In the entries below, the lines from the one with "View Erica Chen's profile" through the one with "Task: Expand the" are to be copied exactly; both ends count.

____ EXERCISE INPUTS

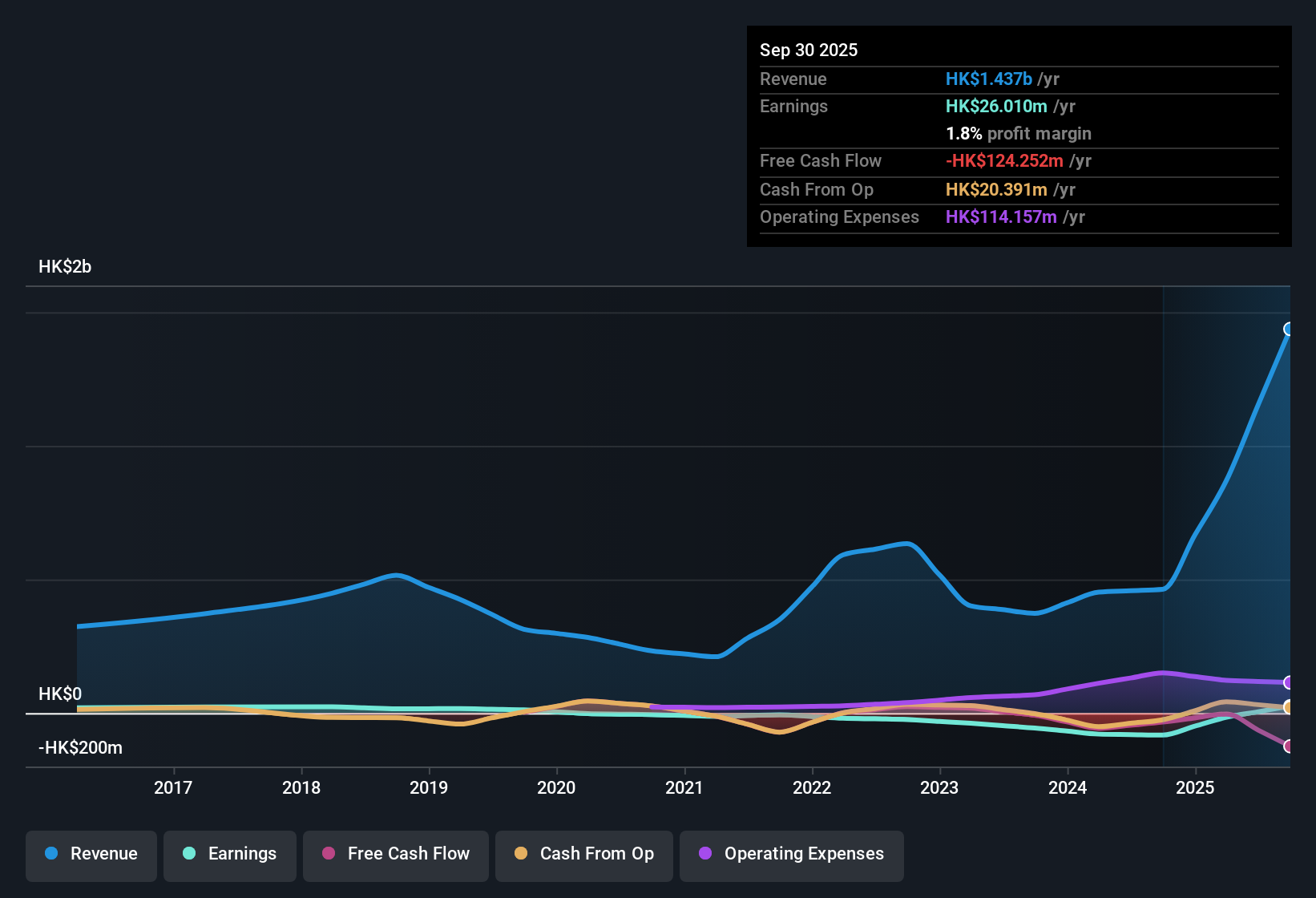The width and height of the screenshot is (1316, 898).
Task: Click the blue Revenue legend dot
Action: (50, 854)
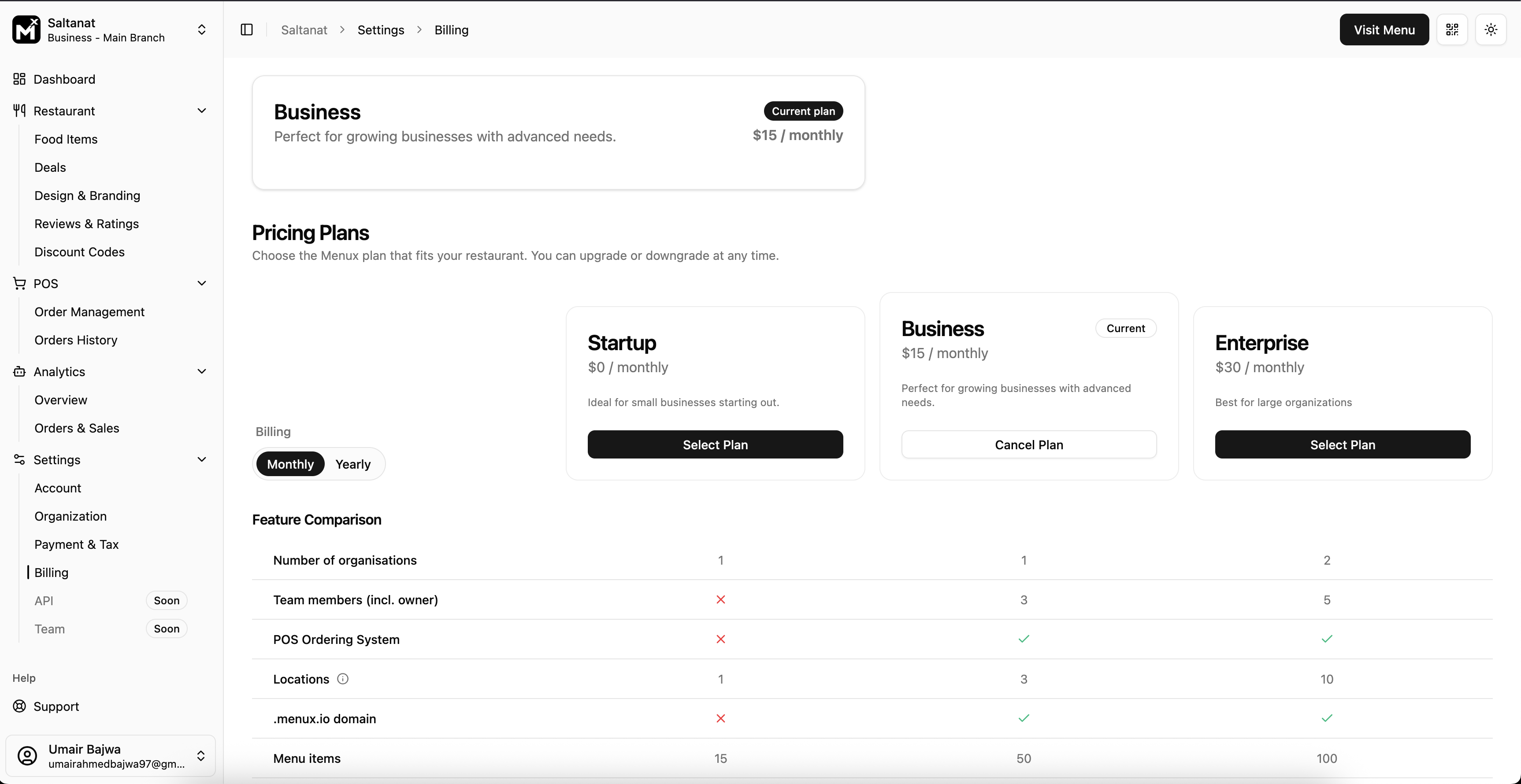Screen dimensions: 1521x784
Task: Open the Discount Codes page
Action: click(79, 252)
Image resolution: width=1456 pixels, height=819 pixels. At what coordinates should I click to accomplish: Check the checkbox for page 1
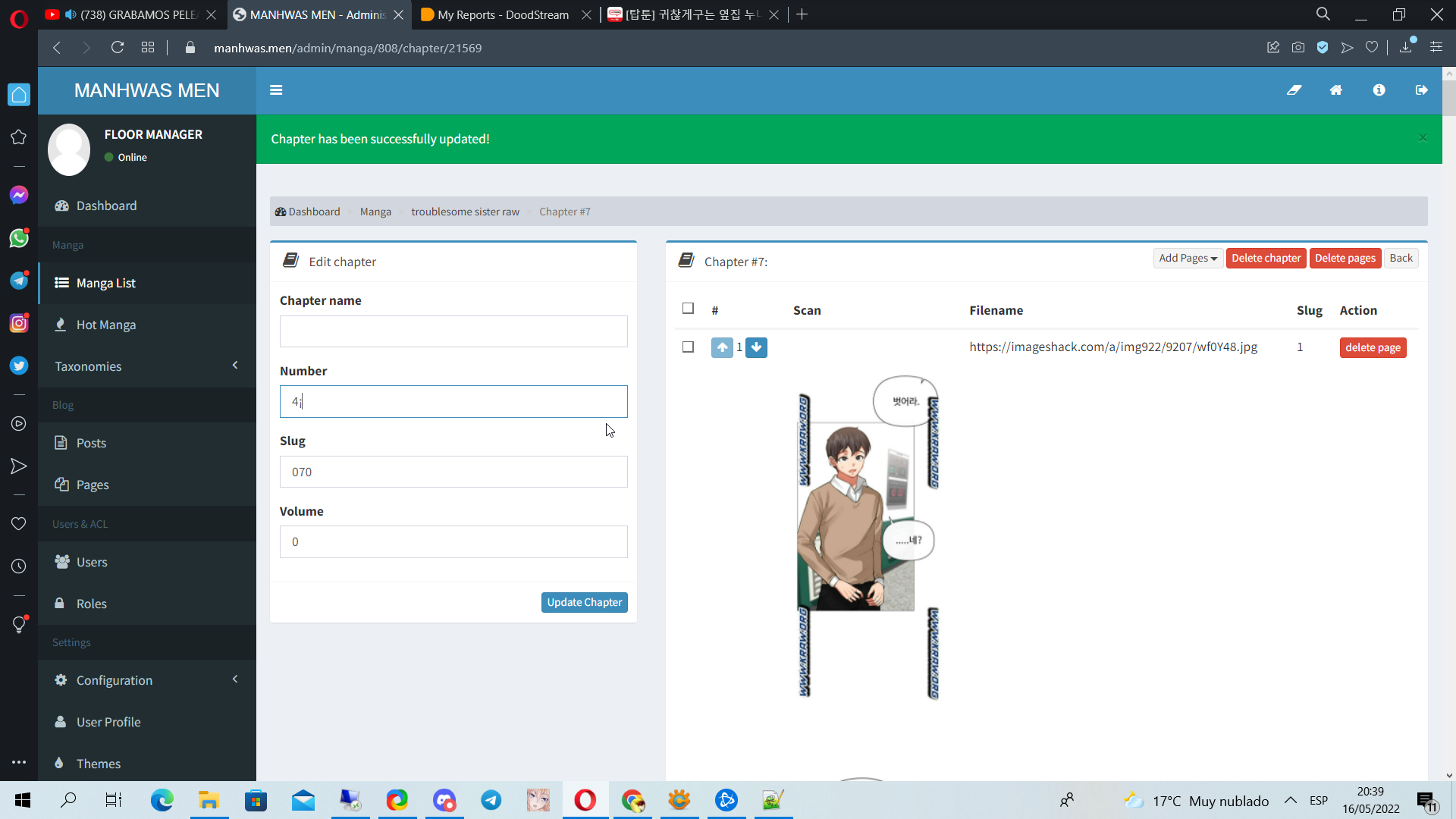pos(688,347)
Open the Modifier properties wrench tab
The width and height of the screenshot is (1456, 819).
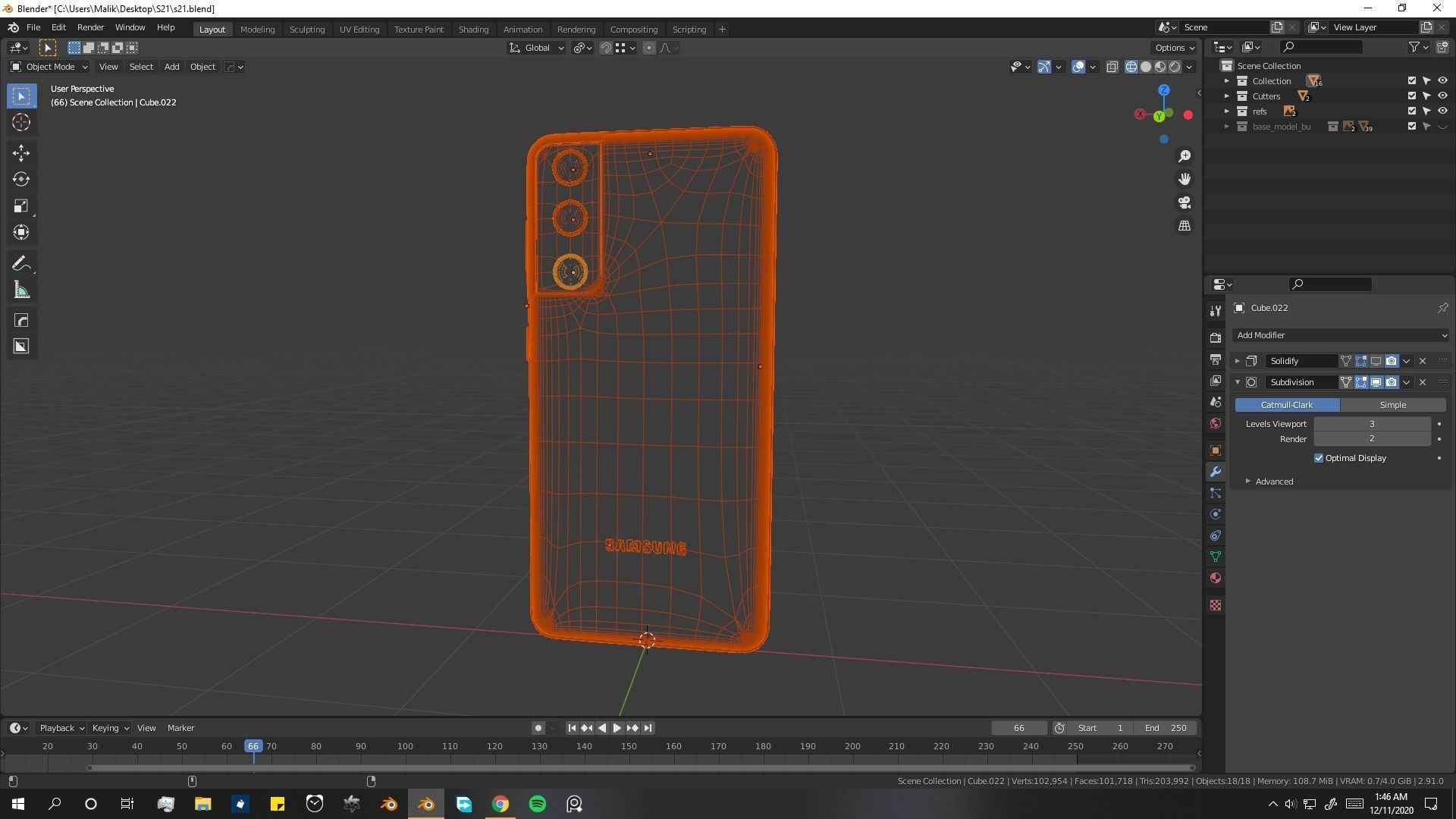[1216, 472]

________
____ EXERCISE INPUTS

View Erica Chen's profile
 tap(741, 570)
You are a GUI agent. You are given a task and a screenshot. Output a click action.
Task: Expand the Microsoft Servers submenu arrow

________
____ EXERCISE INPUTS

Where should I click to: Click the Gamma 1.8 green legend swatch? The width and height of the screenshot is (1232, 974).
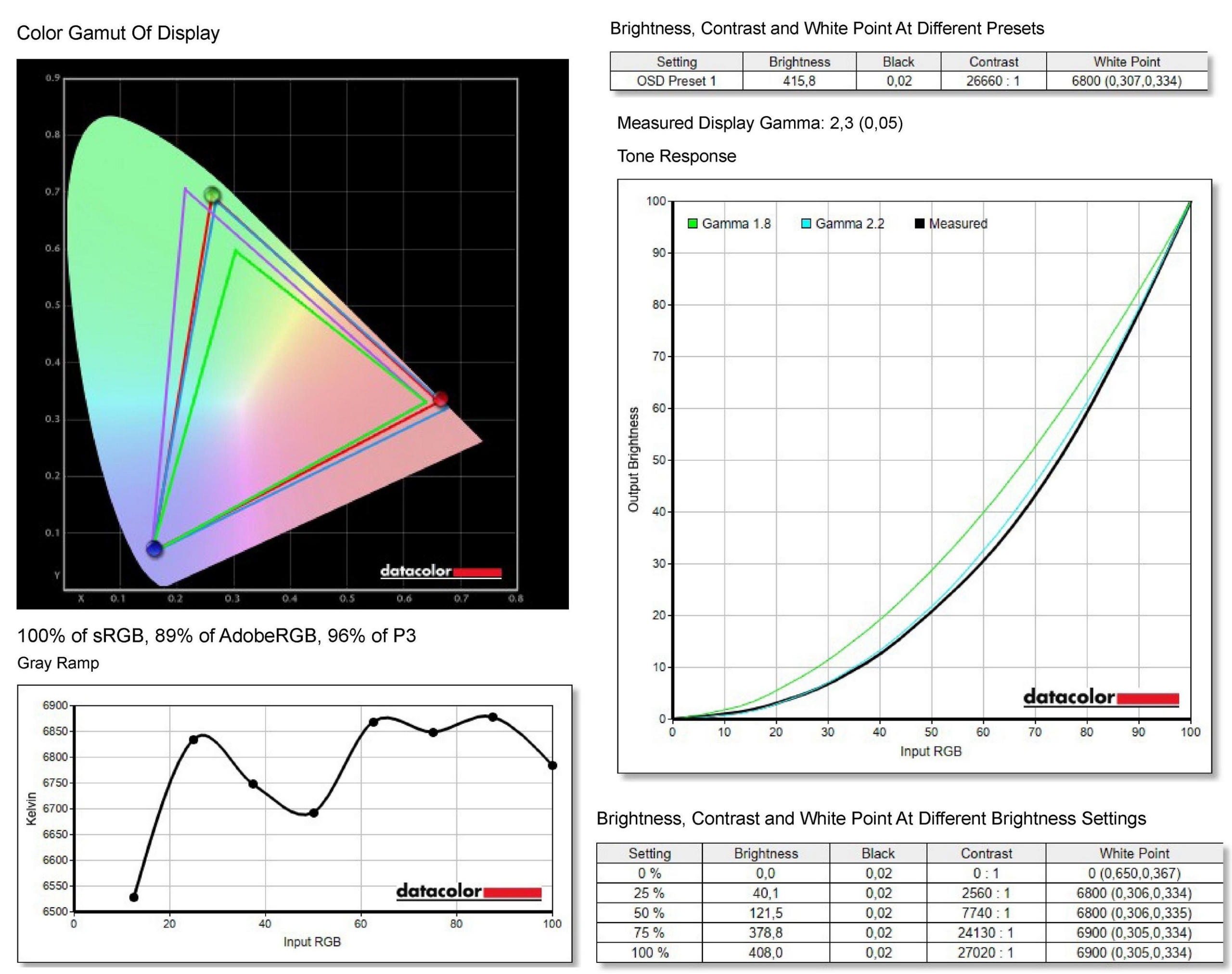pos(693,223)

________

_SOLUTION TO THIS EXERCISE_:
View Erica Chen's profile
 tap(741, 570)
You are a GUI agent. You are given a task and a screenshot. Output a click action.
Task: Expand the Microsoft Servers submenu arrow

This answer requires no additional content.